**Assigned task:** For the records below, print the lines from the line with "Given: Select the top blue ladder rung" through the line with "814x498 pixels." exactly as written; include both end lines and exclude the rest.

**** Data shown ****

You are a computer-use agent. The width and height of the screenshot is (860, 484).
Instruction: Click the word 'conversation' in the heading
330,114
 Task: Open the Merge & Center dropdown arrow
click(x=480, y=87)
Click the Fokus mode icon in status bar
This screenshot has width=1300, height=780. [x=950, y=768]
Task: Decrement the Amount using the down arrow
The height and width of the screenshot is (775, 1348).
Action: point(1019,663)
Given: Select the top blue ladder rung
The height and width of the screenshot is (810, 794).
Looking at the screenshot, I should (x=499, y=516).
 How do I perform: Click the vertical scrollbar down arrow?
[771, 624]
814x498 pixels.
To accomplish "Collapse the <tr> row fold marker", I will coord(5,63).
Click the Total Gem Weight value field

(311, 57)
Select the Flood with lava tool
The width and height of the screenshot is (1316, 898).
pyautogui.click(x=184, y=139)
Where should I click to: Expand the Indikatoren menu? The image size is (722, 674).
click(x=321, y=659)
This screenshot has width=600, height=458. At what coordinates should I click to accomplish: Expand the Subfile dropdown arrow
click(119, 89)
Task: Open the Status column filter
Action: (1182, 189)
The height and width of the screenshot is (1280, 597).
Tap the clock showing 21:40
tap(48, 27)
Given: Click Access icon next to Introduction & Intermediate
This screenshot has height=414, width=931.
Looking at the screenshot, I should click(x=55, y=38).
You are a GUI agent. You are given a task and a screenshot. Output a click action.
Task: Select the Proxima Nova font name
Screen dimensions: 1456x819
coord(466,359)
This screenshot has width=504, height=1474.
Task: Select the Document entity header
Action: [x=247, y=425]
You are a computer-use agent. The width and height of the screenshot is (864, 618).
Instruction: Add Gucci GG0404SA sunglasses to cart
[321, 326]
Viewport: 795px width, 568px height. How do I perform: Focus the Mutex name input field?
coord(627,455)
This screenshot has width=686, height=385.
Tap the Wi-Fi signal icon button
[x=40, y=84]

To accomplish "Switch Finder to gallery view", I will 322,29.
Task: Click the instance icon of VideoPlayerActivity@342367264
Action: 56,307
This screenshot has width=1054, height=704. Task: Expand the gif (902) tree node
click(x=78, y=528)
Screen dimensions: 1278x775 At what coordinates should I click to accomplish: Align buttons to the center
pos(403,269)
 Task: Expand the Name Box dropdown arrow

****

**Answer section:**
Given: Select the top blue ladder rung
The height and width of the screenshot is (810, 794).
Looking at the screenshot, I should (x=499, y=516).
 How do I perform: Click the vertical scrollbar down arrow?
[771, 624]
814x498 pixels.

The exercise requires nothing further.